Para o autor francês, os gênios ou os escolhidos para o papel não levam a sério a crítica, "só mesmo as pessoas obscuras ainda podem se sentir obrigadas a aceitar ser criticadas e a tentar realmente responder aos que o fazem".

Resta saber se a resenha de livros dessas pessoas obscuras merece algum espaço na mídia. Bouveresse fala do paradoxo da resenha impossível, ou seja, "não se pode falar de um livro X, já que X não é suficientemente conhecido para merecer que o tornemos conhecido".

Em 1969, a escritora e crítica italiana Natalia Ginzburg, que, na época, colaborava no diário La Stampa, publicou um texto chamado "A crítica". Nele, Ginzburg afirma: "Hoje em dia qualquer um que escreva, e o que quer que escreva — romance, ensaio, poesia ou teatro —, lamenta a ausência ou raridade de uma crítica, isto é, a ausência ou a raridade de um julgamento claro, inabalável, inexorável e puro" (tradução de Júlia Scamparini).

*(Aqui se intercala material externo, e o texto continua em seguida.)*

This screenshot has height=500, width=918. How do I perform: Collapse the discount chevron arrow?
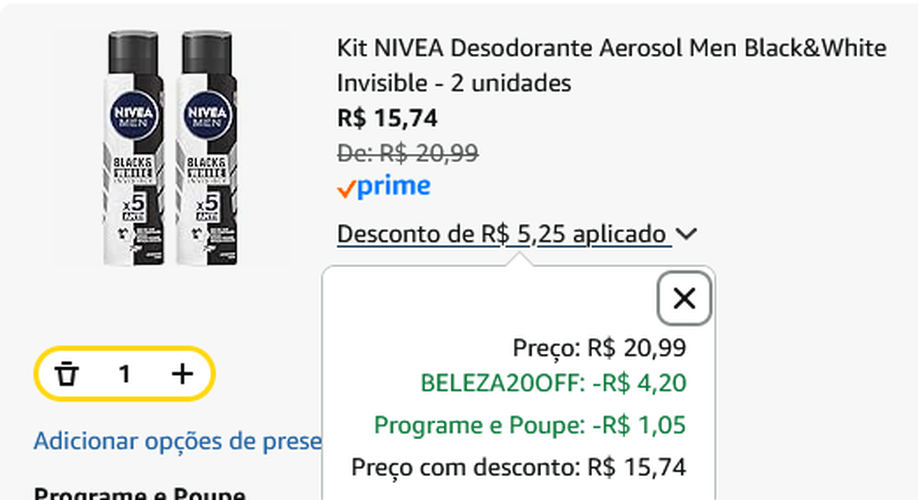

Paradoxalmente, diz a escritora, "dos críticos, costumamos esperar benevolência". "Nós a esperamos como algo que nos é devido. Se não a recebemos, nos sentimos mal compreendidos, perseguidos e vítimas de um ódio injusto; e prontamente enxergamos nos outros algum propósito desprezível."

O escritor irlandês George Bernard Shaw - Reprodução

Para Ginzburg, os críticos não deveriam se importar com o ódio alheio. No entanto, como ela ressalta, acabaram se tornando "frágeis, nervosos e sensíveis aos rancores alheios; temem perder amigos ou ofender conhecidos [...]. Hoje os críticos têm medo do ódio: têm medo de se verem sozinhos dizendo a verdade em meio a uma sociedade hostil".

Isso não parece ter mudado muito ao longo dos anos. O crítico segue nessa posição incômoda. Hoje, talvez ainda mais, pois escritores, ensaístas, tradutores etc. ganharam fã-clubes espalhados por toda parte, e isso significa que qualquer parecer rigoroso poderá ofender milhares, que gritarão em uníssono contra o resenhista. Não se espera que o público aceite passivamente a sua opinião, mas o crítico deveria, ao menos, ter a liberdade de expô-la.

Para preservar a própria espécie, o crítico poderá dar a palavra ao autor, o qual discorrerá sobre as suas intenções; não precisará, desse modo, pronunciar um veredito nem analisar nada. Mas a pergunta que fica é: dar voz ao autor "genial" de um livro medíocre que se está apresentando, sem contrapor suas falas, sem dialogar de fato com ele, não seria o mesmo que referendar a obra?